* _What you should do_
Please copy out the items below word for word, starting at the line that contains "The height and" and ending with the last item, including both ends. Don't include the pictures in your answer.

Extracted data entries
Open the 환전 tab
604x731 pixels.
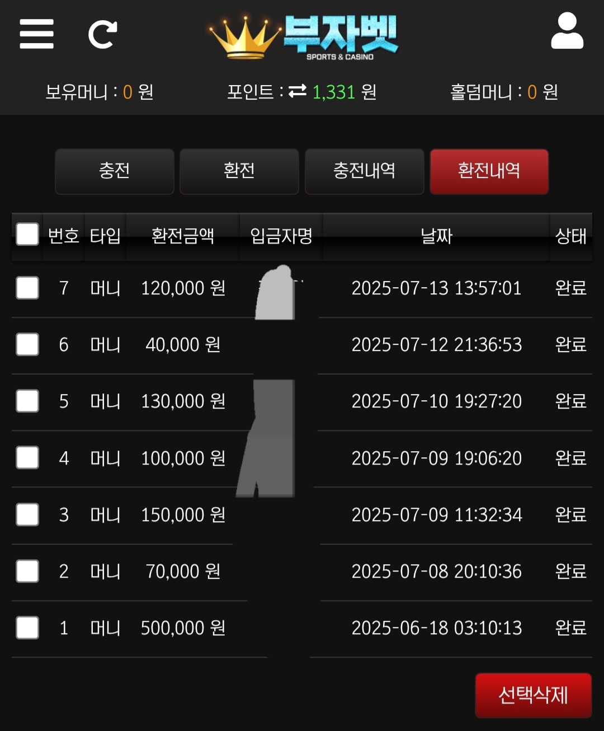click(239, 171)
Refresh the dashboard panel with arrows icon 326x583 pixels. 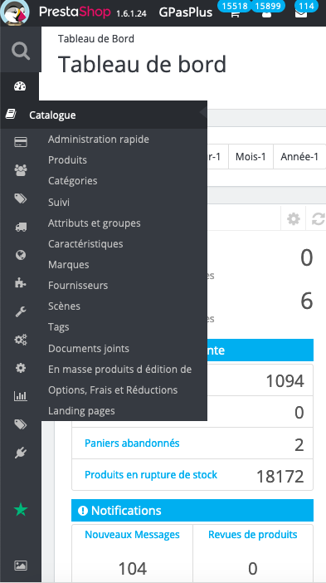(x=319, y=219)
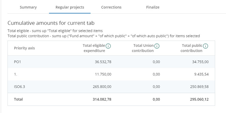Click the 36.532,78 eligible expenditure value
The image size is (226, 113).
pyautogui.click(x=102, y=62)
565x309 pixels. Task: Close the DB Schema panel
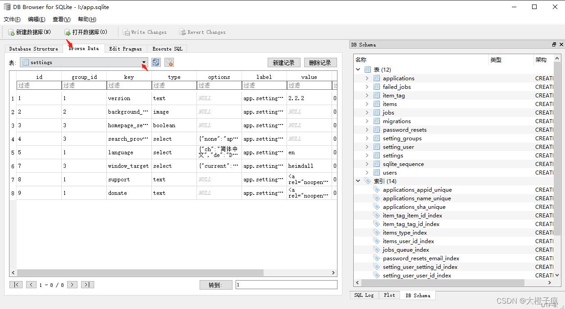pyautogui.click(x=561, y=45)
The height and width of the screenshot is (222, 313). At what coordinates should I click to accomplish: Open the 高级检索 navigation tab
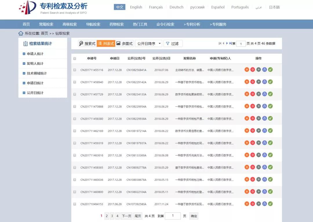[70, 24]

* _Reply to the exercise_
The height and width of the screenshot is (222, 313). At what coordinates should I click to accomplish: Open the 高级检索 navigation tab
[70, 24]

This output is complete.